• What is expected: Can you quote the part of the news release about the "Access to Life" exhibition, shown below, from "News Releases" up to and including "across the world."?

• Text passage:
※

News Releases

"Access to Life" exhibition shows life-changing effect of free treatment available to AIDS patients in the developing world

08 July 2010

Berlin, 8 July 2010 – At a time when the economic crisis poses a huge challenge to the funding of global health needs, a groundbreaking exhibition opening on Thursday evening (July 8, 2010) in Berlin shows the revolutionary effect that access to antiretroviral treatment is having on the lives of AIDS patients across the world.

In a partnership of art, documentary and advocacy, the Global Fund to Fight AIDS, Tuberculosis and Malaria and the world-renowned agency Magnum Photos sent eight of the world’s best-known photojournalists to document the transformative effects of treatment with antiretroviral drugs against AIDS on more than 30 individuals and their families in nine countries around the world. Their collective artistic interpretation is presented in the photo and multimedia exhibition “Access to Life”, which will be open to the public at the Berliner Congress Center, near Alexanderplatz, through July 29, 2010.

※

Stored data
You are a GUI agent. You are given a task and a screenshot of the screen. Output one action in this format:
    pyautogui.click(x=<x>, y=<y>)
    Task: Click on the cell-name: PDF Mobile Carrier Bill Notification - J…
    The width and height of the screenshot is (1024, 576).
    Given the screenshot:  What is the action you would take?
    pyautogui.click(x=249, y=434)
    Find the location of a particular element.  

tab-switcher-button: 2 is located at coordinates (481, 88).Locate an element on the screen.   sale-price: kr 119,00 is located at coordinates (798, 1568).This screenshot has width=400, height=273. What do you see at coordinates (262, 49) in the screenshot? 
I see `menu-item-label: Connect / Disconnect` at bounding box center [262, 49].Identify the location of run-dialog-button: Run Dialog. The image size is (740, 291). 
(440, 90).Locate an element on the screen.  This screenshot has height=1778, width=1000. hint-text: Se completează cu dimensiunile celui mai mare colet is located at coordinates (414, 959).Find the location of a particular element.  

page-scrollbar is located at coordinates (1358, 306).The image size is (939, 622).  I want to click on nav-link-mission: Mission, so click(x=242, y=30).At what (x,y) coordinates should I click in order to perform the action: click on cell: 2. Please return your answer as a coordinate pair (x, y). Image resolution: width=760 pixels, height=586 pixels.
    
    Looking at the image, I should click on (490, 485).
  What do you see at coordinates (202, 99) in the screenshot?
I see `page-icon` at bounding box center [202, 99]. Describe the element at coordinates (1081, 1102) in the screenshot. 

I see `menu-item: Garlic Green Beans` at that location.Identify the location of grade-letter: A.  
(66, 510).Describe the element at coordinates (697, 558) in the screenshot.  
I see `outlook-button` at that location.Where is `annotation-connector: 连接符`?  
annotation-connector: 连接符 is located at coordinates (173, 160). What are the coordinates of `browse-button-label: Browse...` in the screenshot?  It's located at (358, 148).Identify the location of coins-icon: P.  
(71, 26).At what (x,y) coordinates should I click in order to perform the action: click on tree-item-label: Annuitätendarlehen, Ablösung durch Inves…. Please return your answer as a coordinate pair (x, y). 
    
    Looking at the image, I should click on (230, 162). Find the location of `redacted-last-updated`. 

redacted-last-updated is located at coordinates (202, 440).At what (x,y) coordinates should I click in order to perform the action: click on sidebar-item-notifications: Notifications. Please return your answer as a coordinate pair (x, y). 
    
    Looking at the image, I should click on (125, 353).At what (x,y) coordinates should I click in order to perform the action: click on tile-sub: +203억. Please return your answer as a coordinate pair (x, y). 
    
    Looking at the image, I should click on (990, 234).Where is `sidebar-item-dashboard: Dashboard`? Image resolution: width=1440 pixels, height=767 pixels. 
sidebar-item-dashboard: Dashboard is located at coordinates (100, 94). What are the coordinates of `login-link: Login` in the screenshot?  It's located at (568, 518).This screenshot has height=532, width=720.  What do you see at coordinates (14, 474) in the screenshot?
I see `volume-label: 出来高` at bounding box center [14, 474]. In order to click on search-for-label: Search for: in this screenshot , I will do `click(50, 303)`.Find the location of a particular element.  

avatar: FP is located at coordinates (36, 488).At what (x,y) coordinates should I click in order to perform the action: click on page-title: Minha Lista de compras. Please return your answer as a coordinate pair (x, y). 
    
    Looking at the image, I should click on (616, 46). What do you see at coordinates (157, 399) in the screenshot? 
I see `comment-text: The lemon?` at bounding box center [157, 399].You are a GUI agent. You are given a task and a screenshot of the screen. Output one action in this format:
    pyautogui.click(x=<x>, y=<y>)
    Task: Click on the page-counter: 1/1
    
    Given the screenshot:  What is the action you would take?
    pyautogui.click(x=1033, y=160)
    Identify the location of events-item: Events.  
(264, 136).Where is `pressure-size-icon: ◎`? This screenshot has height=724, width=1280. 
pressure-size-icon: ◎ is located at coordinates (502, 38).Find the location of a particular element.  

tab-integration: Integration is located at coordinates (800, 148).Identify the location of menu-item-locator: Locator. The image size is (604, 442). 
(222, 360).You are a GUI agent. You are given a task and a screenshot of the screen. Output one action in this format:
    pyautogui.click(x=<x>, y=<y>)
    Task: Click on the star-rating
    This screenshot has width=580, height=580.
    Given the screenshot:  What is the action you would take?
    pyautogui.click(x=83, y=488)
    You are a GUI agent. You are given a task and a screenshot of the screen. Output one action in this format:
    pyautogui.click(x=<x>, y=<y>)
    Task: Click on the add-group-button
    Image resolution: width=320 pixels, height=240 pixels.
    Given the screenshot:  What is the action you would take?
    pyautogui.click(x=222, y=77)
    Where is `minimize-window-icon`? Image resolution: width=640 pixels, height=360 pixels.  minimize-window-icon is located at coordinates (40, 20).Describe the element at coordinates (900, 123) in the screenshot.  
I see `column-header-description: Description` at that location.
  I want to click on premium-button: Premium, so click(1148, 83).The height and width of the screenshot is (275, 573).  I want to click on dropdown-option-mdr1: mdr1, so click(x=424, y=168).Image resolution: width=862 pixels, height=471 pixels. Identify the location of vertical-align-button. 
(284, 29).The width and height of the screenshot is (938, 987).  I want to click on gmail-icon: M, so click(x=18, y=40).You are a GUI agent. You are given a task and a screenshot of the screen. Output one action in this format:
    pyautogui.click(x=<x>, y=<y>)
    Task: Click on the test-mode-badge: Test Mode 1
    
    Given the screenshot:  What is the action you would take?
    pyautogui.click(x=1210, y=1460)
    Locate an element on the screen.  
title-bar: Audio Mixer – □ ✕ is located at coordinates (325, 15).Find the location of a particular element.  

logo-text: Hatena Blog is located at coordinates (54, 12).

※

• Reply to the task:
News Releases

"Access to Life" exhibition shows life-changing effect of free treatment available to AIDS patients in the developing world

08 July 2010

Berlin, 8 July 2010 – At a time when the economic crisis poses a huge challenge to the funding of global health needs, a groundbreaking exhibition opening on Thursday evening (July 8, 2010) in Berlin shows the revolutionary effect that access to antiretroviral treatment is having on the lives of AIDS patients across the world.